Evolution of Storage Technology
For better perspective, let’s start with a quick recap of data storage technology evolution. In the late 1990s and early 2000s, storage was first separated from the server to remove bottlenecks on data scalability and throughput. NAS (Network Attached Storage) and SAN (Storage Area Networks) came into existence, Fibre Channel (FC) protocols were developed and large scale deployments followed. With a dedicated external controller (SAN) and a dedicated network (based on FC protocols), the new storage solutions provided data scalability, high-availability, higher throughput for applications and centralized storage management.

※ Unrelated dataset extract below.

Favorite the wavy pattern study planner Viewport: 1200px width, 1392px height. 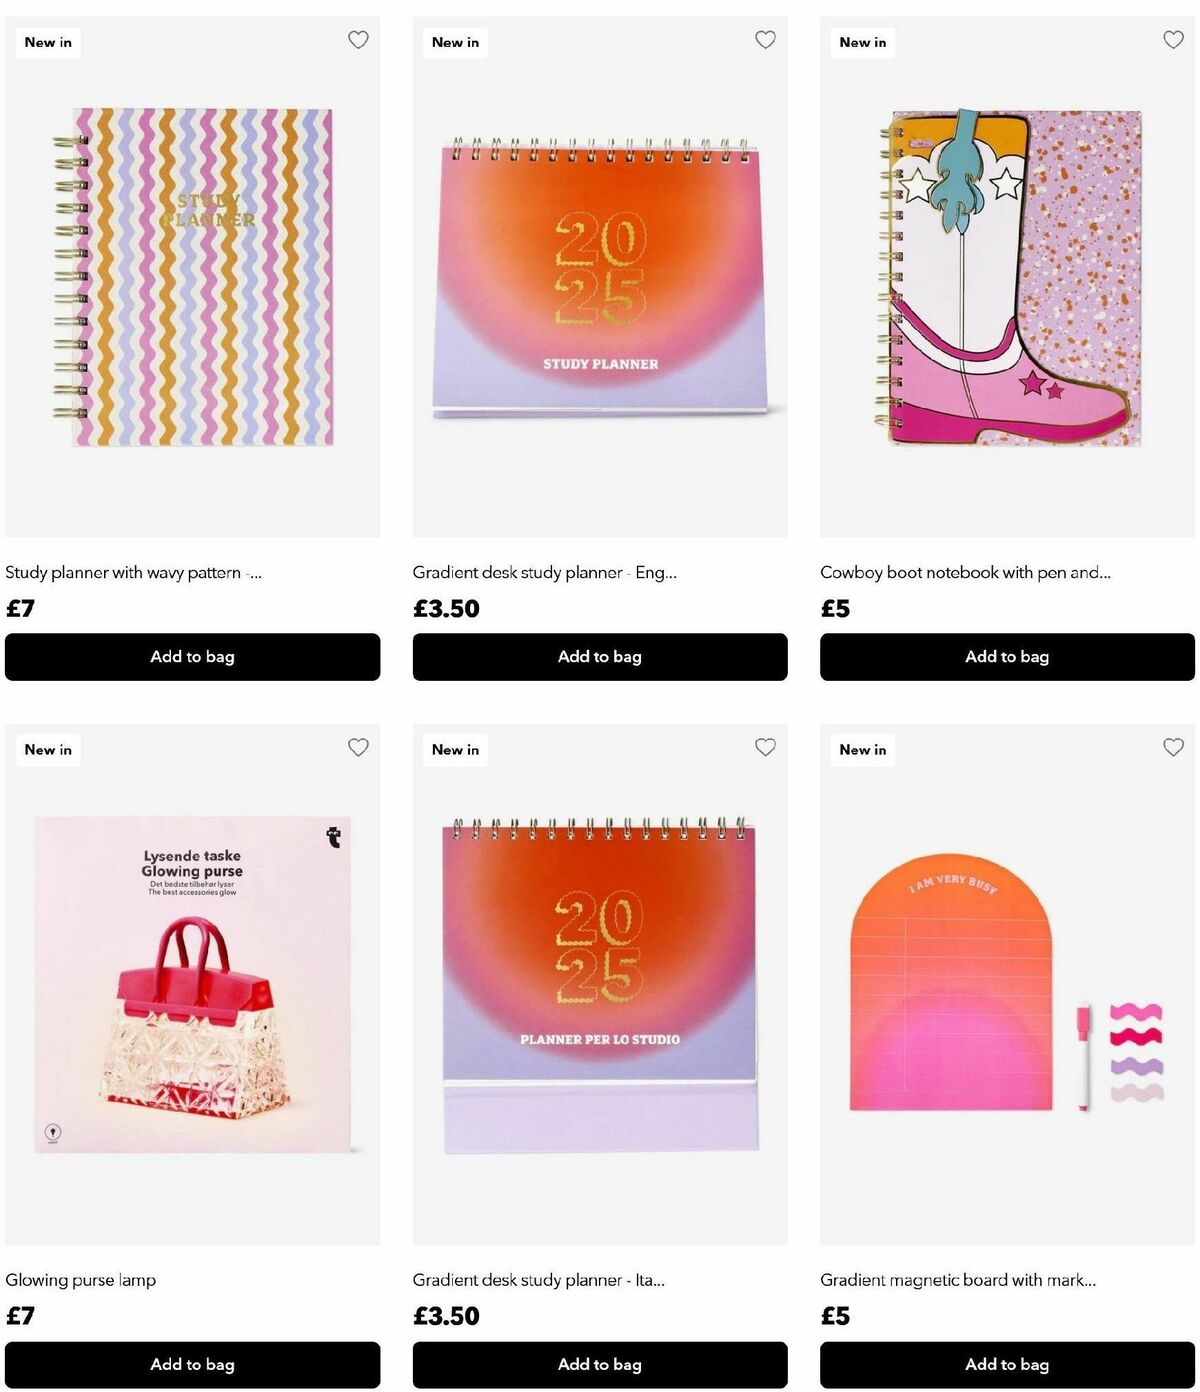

Server Virtualization and the Inadequacy of Legacy Solutions
Legacy SAN/NAS based storage solutions scaled well and proved adequate, until the advent of server virtualization. With server virtualization, the number of applications grew rapidly and external storage was now being shared among multiple applications to manage costs. Here, the monolithic controller architecture of legacy solutions proved a misfit as it resulted in noisy neighbor issues within shared storage. For example, if a back-up operation was initiated for a particular application, other applications received lower storage access and eventually, timed out. Further, storage could no longer be tuned for a particular workload as applications with disparate workloads shared the storage platform.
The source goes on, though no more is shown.